After implementing a handler for APIs, let’s create an s3 listener to consume S3 events in lambda functions.

s3-listener.ts

import { Handler, S3Event, Context, Callback } from 'aws-lambda';
import AWS from 'aws-sdk';
import { S3Client, GetObjectCommand } from '@aws-sdk/client-s3'; // ES Modules import
import DBClient from './lib/DynamoDB/aws-dynamodb';
import { nanoid } from 'nanoid';
import fetch from 'node-fetch';
const s3 = new S3Client({ region: 'us-east-1' });

const awsS3 = new AWS.S3({
  region: 'us-east-1',
});

export const handler: Handler<S3Event, Context> = (
  event: S3Event,
  context: Context,
  callback: Callback,
) => {
  console.log('Event: ', JSON.stringify(event, null, 2));
  console.log('before event error', event.Records === null);
  if (event.Records === null) {
    console.log('event.Records === null', event.Records === null);

    const error = new Error('No records found');
    callback(error);
    return;
  }

  const s3Record = event.Records[0].s3;
  const bucketName = s3Record.bucket.name;

  // const s3 = new AWS.S3();

  const key = s3Record.object.key;

  // Remove the + from the key if it's added by S3
  const decodedKey = decodeURIComponent(key.replace(/\+/g, ' '));

  const headObjectParams = {
    Bucket: bucketName,
    Key: decodedKey,
  };

  awsS3
    .headObject(headObjectParams)
    .promise()
    .then(async (headObjectResponse) => {
      const customMetadata = headObjectResponse.Metadata;

      const originalFileName = customMetadata?.originalfilename;
      const uniqueFileName = customMetadata?.uniquefilename;
      const contentType = customMetadata?.contenttype;

      const dbClient = new DBClient();

      const insertResponse = await dbClient.create(
        {
          id: nanoid(),
          uniqueFileName: uniqueFileName,
          originalFileName: originalFileName,
          contentType: contentType,
          createdAt: new Date().toISOString(),
        },
        'files',
      );

      // if (insertResponse === null) {
      //   const error = new Error('Error inserting record');
      //   callback(error);
      //   return;
      // }
    })
    .catch((error) => {
      console.error('Error coming from headobject: ', error);
      callback(error);
    });

  // console.log("Event: ", JSON.stringify(event, null, 2));

  // callback(null, "Success");
};

Lambda Handler Function

export const handler: Handler<S3Event, Context> = (
  event: S3Event,
  context: Context,
  callback: Callback,
) => {
  console.log('Event: ', JSON.stringify(event, null, 2));
  ...
};

This function is triggered by an S3 event. It uses the provided event, context, and callback parameters to process the event and handle asynchronous operations.

Processing S3 records

const s3Record = event.Records[0].s3;

const bucketName = s3Record.bucket.name;
const key = s3Record.object.key;
const decodedKey = decodeURIComponent(key.replace(/\+/g, ' '));
  • Extracts the bucket name and object key from the first record of the S3 event.
  • Decodes the S3 object key to handle special characters that may be encoded during the upload process.

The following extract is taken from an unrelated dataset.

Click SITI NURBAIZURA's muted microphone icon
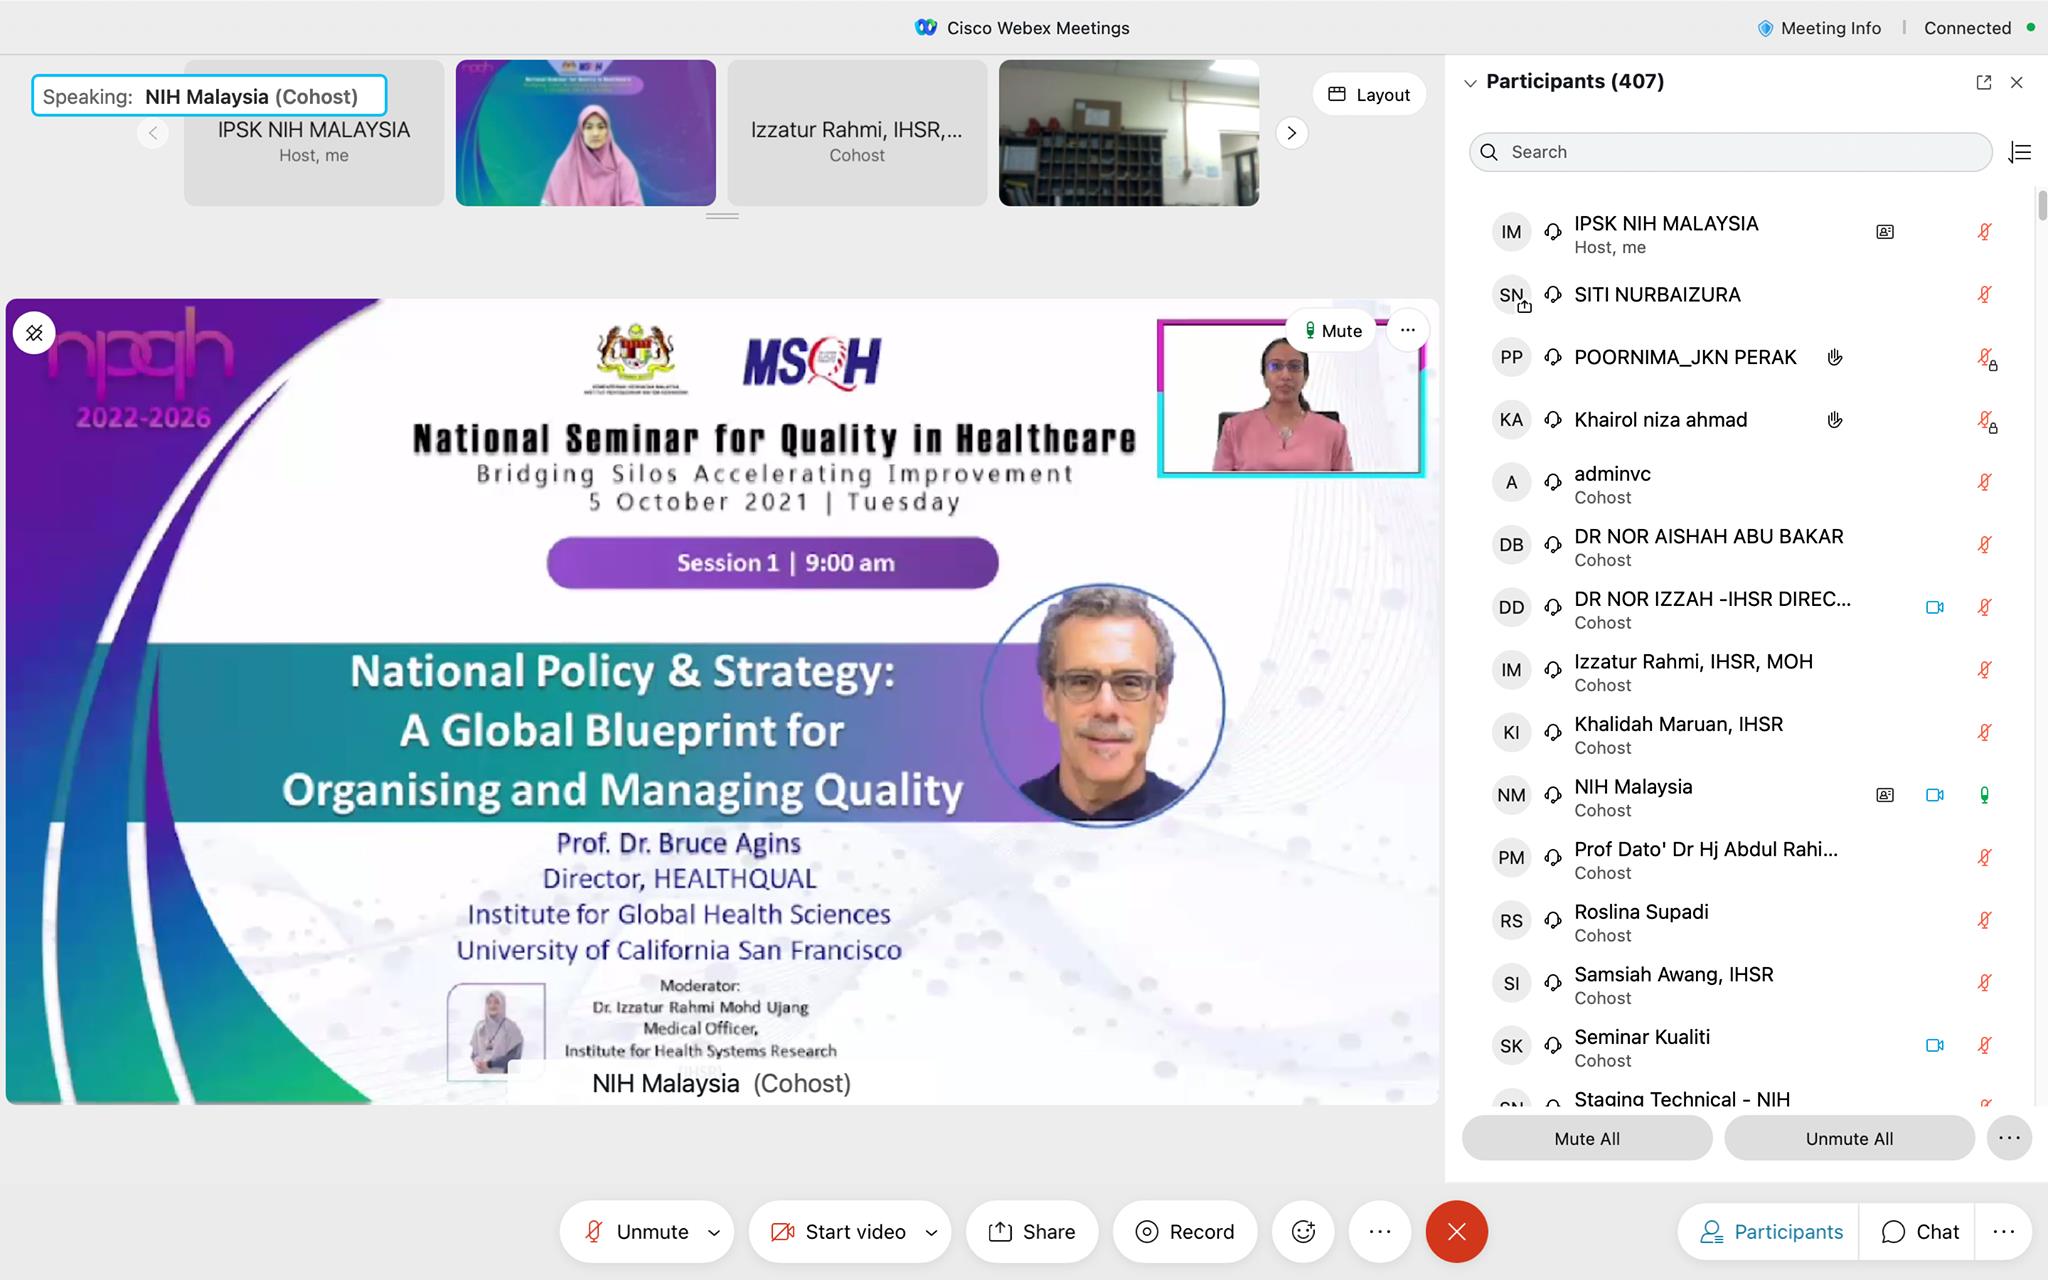The height and width of the screenshot is (1280, 2048). click(1984, 295)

** Fetching Object Metadata and Interacting with DynamoDB **


const headObjectParams = {
  Bucket: bucketName,
  Key: decodedKey,
};

awsS3.headObject(headObjectParams).promise().then(async (headObjectResponse) => {
  const customMetadata = headObjectResponse.Metadata;
  ...
  const insertResponse = await dbClient.create({
    id: nanoid(),
    uniqueFileName: uniqueFileName,
    originalFileName: originalFileName,
    contentType: contentType,
    createdAt: new Date().toISOString(),
  }, 'files');
});
  • Retrieves metadata for the S3 object using headObject, which is important for accessing custom metadata set during the file upload.
  • This metadata is used to create a new record in the DynamoDB table files. It includes the original and unique file names, content types, and creation timestamps.

Check out the complete code here

Deployment

Once you have the complete code, you can deploy API and S3 listener using

serverless deploy

It will deploy lambda functions to your AWS infrastructure and create URL to access API. We have built client side already to handle files and upload to s3.